April 24 • 10:17 AM

Handle those 'hot coals' with care

July 25, 2007
"Holding onto anger is like grasping onto a hot coal with the intent of throwing it at someone else. You are the one who gets burned.''

There it was—another quote worth remembering—on the whiteboard next to the adjustment table at Dr. Clendenan's.

What was this? A twofer? An attitude adjustment along with a spinal adjustment—both for the price? Or was it just a nugget of wisdom one of the staff had randomly picked from a book of pithy statements?

It could have been either, or both.

Perhaps it was holistic medicine at its best. Not that it's always true, but there's evidence for there being a connection between the hanging onto of anger, or bitterness, or resentment, leading to a physical unwellness. Some of us don't feel we can let go of that hot coal without a good, effective wind-up before we hurl it. Guess who gets hurt most while we handle it that long, and then end up dropping it short of its mark? Dis-ease, if you will, sometimes results from an internalizing of an emotion which hurts only the person who carries it around, while the other person—in the words of one author—is out playing golf. The hurt just sits there, going deeper and immobilizing the person who holds onto it. Sometimes the poison spreads to those close by as the toxicity gets bigger than the person carrying it around. Mini volcanic eruptions happen; the poison seeps to hurt those in closest proximity rather than hurting those at whom the original anger was aimed.

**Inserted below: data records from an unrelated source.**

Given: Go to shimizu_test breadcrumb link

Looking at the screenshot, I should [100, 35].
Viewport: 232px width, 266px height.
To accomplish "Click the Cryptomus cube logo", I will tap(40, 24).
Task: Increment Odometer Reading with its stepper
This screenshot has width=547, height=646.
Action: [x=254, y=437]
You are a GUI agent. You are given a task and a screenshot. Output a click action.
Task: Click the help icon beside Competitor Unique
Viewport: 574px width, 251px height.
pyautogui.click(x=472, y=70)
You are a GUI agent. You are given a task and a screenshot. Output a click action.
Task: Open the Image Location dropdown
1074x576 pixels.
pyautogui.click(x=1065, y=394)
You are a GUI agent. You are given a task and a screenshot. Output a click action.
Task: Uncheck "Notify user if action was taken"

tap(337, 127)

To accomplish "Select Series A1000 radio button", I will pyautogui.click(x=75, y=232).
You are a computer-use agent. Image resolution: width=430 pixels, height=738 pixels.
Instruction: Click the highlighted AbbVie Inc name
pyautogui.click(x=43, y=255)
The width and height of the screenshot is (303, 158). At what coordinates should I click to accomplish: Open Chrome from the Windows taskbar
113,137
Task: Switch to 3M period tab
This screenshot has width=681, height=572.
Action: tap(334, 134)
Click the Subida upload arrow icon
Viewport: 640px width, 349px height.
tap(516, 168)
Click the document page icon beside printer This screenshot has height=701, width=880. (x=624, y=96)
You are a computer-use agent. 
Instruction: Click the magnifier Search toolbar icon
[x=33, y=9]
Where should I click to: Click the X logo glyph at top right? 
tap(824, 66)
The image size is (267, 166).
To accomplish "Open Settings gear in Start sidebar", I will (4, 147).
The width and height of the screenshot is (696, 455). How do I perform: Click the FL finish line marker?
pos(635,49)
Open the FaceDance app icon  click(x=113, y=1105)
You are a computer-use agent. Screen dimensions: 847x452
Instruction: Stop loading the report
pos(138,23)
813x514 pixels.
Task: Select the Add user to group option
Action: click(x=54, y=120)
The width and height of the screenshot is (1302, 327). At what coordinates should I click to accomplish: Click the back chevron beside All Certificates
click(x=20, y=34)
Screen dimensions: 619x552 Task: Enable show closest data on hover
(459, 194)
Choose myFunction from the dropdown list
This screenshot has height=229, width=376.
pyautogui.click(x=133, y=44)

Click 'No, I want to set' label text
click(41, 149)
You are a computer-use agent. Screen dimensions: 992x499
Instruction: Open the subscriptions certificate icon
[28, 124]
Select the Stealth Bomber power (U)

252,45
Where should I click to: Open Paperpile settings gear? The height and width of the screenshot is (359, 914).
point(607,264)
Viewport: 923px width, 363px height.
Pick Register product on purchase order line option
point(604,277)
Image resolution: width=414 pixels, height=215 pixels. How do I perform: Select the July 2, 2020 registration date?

Anger is not always wrong, mind you, but the injunction to deal with it in a timely manner, ie. by day's end, is not for naught. In the name of being "slow-to-anger" people, some of us have to admit to having done, instead, what could better be called slow-burns. We've thought we weren't angry folks. Because we didn't "hurl the hot coal," so to speak, we've thought we were gentle and forebearing. We've waited for just the right moment and just the right place to say just the right words, and have eventually sometimes gotten it all wrong anyway, at which time we've realized it would have been much better for everyone involved had we just handled our situations quickly. Instead, we've been like dud firecrackers, fizzling and sizzling ineffectively...only to eventually erupt after all, causing untimely, pent-up, injury-causing explosions.

Bottom line—anger is a valid emotion—to be handled carefully.

A little introspection of our anger-management techniques could be time well spent.